I'm not quite sure exactly how to describe it, but every day I feel like a little piece of my heart aches.  I love how Kenyon is turning into such a big boy, but it is happening at such a rapid pace and I just can't stand it.  Thank goodness for cameras and the ability to forever soak up moments like these.  

Friday, January 30, 2015

We're Boring. Here Are Some Pictures To Pacify.

I have nothing of note to post about this past week.  Absolutely nothing.  And I love this.  Our life is simple, boring (to others) and most fulfilling (to us).  

Oh, one thing to note.  Whilst attempting to serve as my son's personal paparazzo, I was viciously attacked.  Please view the recovered evidence below.  Viewer discretion is advised.  (Click to enlarge, trust me.) 

Friday, January 23, 2015

The No-No Monster

I may have done tooooo good a job of parenting.  (Insert hardy laughter here.)  Kenyon now likes to walk around the house and constantly critique me and my housekeeping skills.  I like to think that I set the bar low intentionally just to keep him constantly occupied.  (Again, insert a mild chuckle here.  Don't worry, I'll wait.)

He helps me take out the trash.  I take the filled grocery sacks out of the trash cans, tie them up and hand them to Kenyon, who then drags them to the back door.  Now, every time he sees a nearly-full can he shouts "NO-NO!" and proceeds to pull the sack out of the trashcan.  Because obviously his mother was too lazy to take out the trash in a timely manner.

If he dribbles milk out of his sippy cup he immediately shouts "NO-NO" and waits for me to bring him a paper towel so he can wipe up the mess.  I was getting ready in the bathroom this morning when I heard him knock knock on the door.  (Not only does he knock knock, but he also verbalizes this, because he knows his mother is slow.)  When I opened the door I found my little shirtless man in a tizzy because he had dribbled milk onto his belly and it needed wiped up rightthisminute.

Kenyon has now taken to pacing back and forth in the kitchen, looking for any signs of dirt or manure that may have fallen off his dad's boots.  He will then stand at attention, pointing as well as any bird dog and shout "NO-NO!" until his mother brings a broom and dustpan to sweep up the offending specks.

If you think your house is spotless, don't worry, I'll lend you a one year old for an afternoon.  He'll bash your ego until you feel one step below a caveman.

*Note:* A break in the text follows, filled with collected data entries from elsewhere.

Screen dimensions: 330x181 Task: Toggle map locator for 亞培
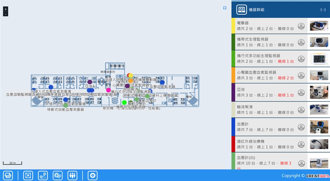click(301, 92)
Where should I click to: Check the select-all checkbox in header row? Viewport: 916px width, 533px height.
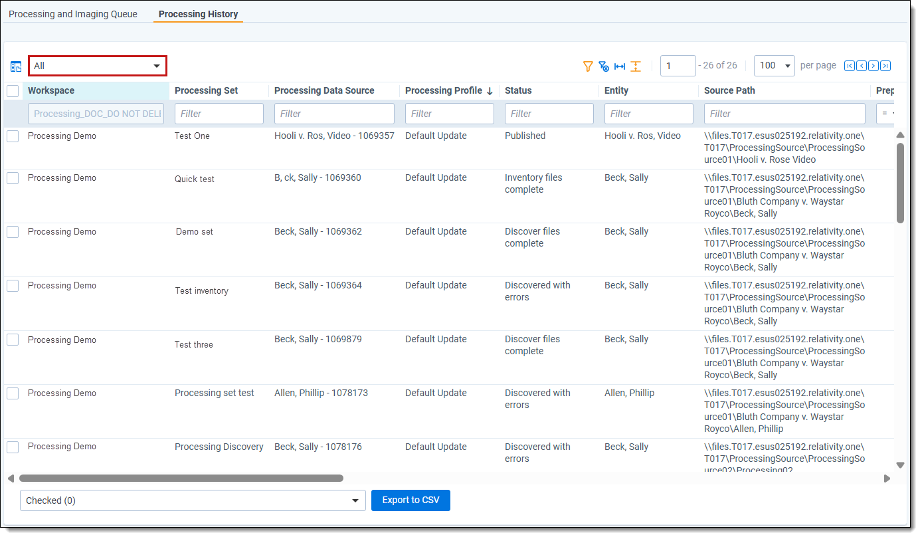point(13,91)
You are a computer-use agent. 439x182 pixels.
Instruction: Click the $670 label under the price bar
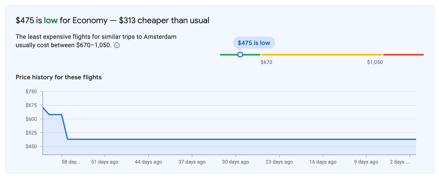tap(266, 62)

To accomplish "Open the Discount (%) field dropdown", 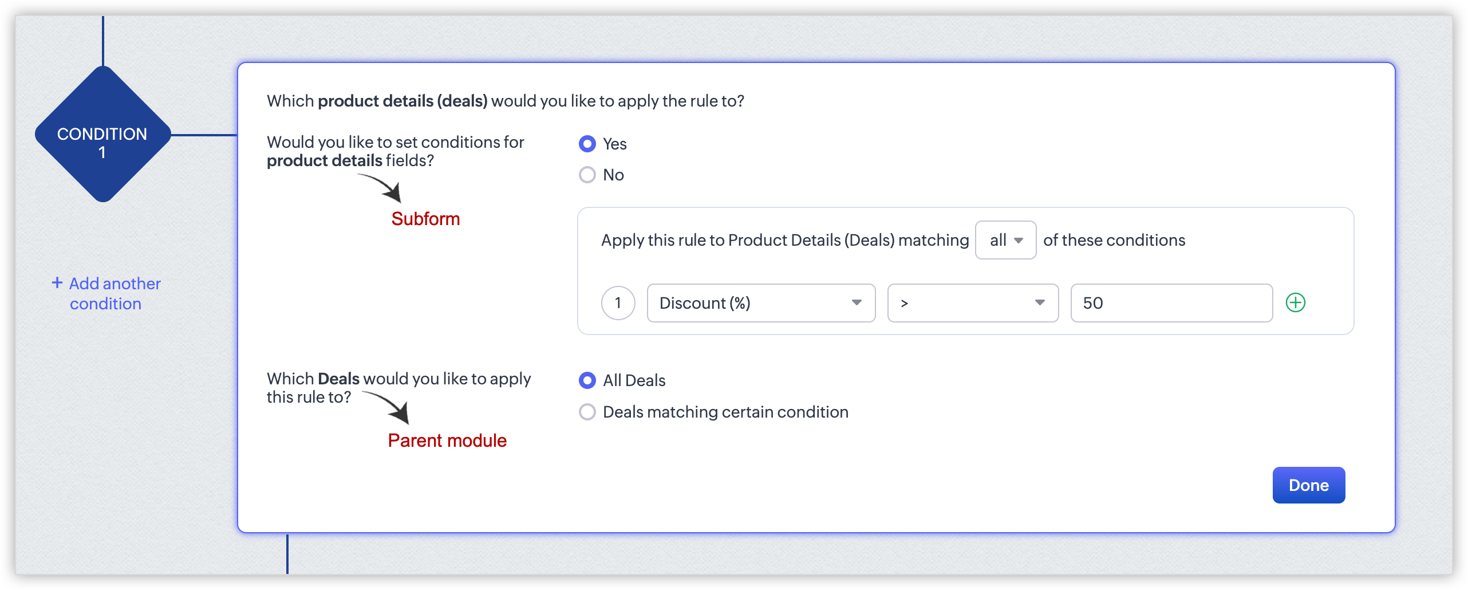I will 761,303.
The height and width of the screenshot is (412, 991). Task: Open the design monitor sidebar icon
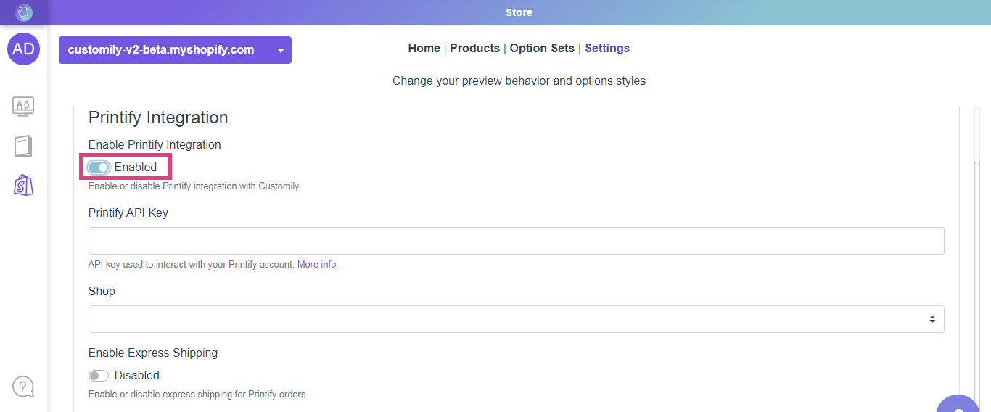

Wednesday, January 14, 2015

Running for Office

I can't be absolutely sure, but I think that my son is gearing up for a run at a public office.  I can't ask him directly, though, as I'm sure he'd evade my line of questioning and say something vague about how he's 'keeping his options open'.

Why do I think this?  Take the following examples.....

He loves to kiss his baby cousin, Kade.  Every time he sees him it is nothing but lovin' for that little ball of cuteness.  I'm not sure if Kade's parents are in our jurisdiction or not; I guess I will know more when Kenyon finally lets me know if it is a state or local office.

Kenyon and I sat on the inside edge of the pew at church on Sunday.  He stood on my lap at the end of the service and shook hands with every old lady as they filed down the aisle.  Don't think he didn't break some hearts that day.

Kenyon's great-grandparents came out to the house to play on Sunday evening.  Each and every time his great grandpa would do something amusing, Kenyon would laugh like there was no tomorrow.  Not only did he laugh heartily, he really put on a show and would double over with laughter, holding his stomach, and turn his head to the side to make sure they were watching the entire time.  There is sucking up, and then there is realllllllllly going overboard.  We were definitely in the overboard stage at that point.

Sooooo, kissing babies, shaking hands and kissing up to folks.  If he's not running for some sort of public office, what else could it be?